In some embodiments,the apparatus further comprises a light source,which may be used to provide excitatory light,e.g.,for causing the single molecule nucleic acid sequencing-by-synthesis to emit light via fluorescence.在一些實施例中,上述裝置更包括一光源,上述光源可用於提供激發的光線,例如,使單分子核酸的合成定序通過螢光發射光線。

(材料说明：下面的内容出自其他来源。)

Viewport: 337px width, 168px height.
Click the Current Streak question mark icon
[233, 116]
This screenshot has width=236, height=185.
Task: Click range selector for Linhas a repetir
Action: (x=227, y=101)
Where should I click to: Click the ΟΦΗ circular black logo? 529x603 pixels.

藉由所屬技術領域中已知的方法,像是回顧例如:美國專利號U.S. Patent No.6,946,249以及Shendure et al.,Nat. Rev. Genet. 5:335-44(2004),偵測裝置及方法可用於偵測及定序核酸。可從所屬技術領域中已知的單分子定序的方法中選擇定序的模式(sequence modalities)。在一些實施例中,上述定序的方法可仰賴無論是DNA聚合脢(DNA polymerase)或DNA連結脢(DNA ligase)的專一性,以及可包括,例如:鹼基延伸定序(base extension sequencing,單一鹼基逐步延伸,single base stepwise extensions)、以及多重鹼基的合成定序(包括,例如:利用末端標定的核苷酸之定序)。

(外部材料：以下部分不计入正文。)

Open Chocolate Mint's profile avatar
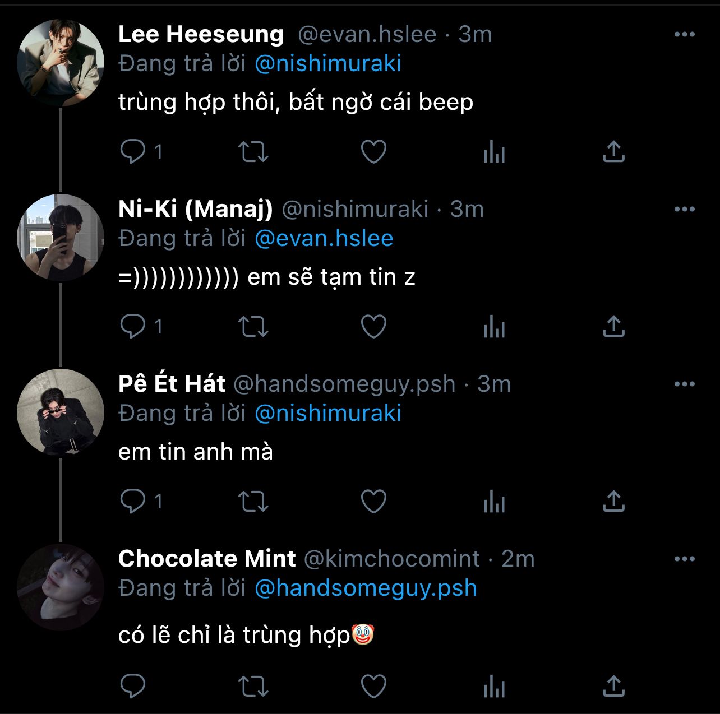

以單分子定序模式來說,偵測系統可提供能夠定序單分子的優勢。例如,可提供一待定序的環狀模板核酸分子以及一定序的引子。藉由進行複數個定序的週期(sequencing cycles),以得到比模板核酸分子中的核苷酸數量更多的序列之依序判讀(Sequence read),使重複定序能夠實現。上述定序的依序判讀包含訊息,其中上述訊息反覆地(redundantly)辨識了在至少一位於模板核酸分子中之位置的鹼基。在一些實施例中,上述定序的依序判讀包含訊息,其中上述訊息多餘地辨識了至少25%、50%、75%、90%、91%、92%、93%、94%、95%、96%、97%、98%、99%、或100%之在模板核酸分子中的鹼基。在一些實施例中,上述定序的依序判讀包含訊息,其中上述訊息辨識至少25%、50%、75%、90%、91%、92%、93%、94%、95%、96%、97%、98%、99%、或100%之在模板核酸分子中的鹼基,其中上述模板核酸分子具有三倍、四倍、五倍、七倍、或十倍或更多的重複(redundancy)。藉由定序相同的分子,定序錯誤可望下降,作為定序之依序判讀的數量之功率(as the power of the number of sequencing reads)。例如,如果每個單一判讀的鹼基錯誤率為10-3,那麼在兩次判讀之後,將會掉至(10-3)2,亦即10-6。既然上述用於定序之經過改質的核苷酸能夠失去其標記或保護基團(blocking group),導致,例如假性偵測(spurious deletions),此乃特別有助於單分子定序。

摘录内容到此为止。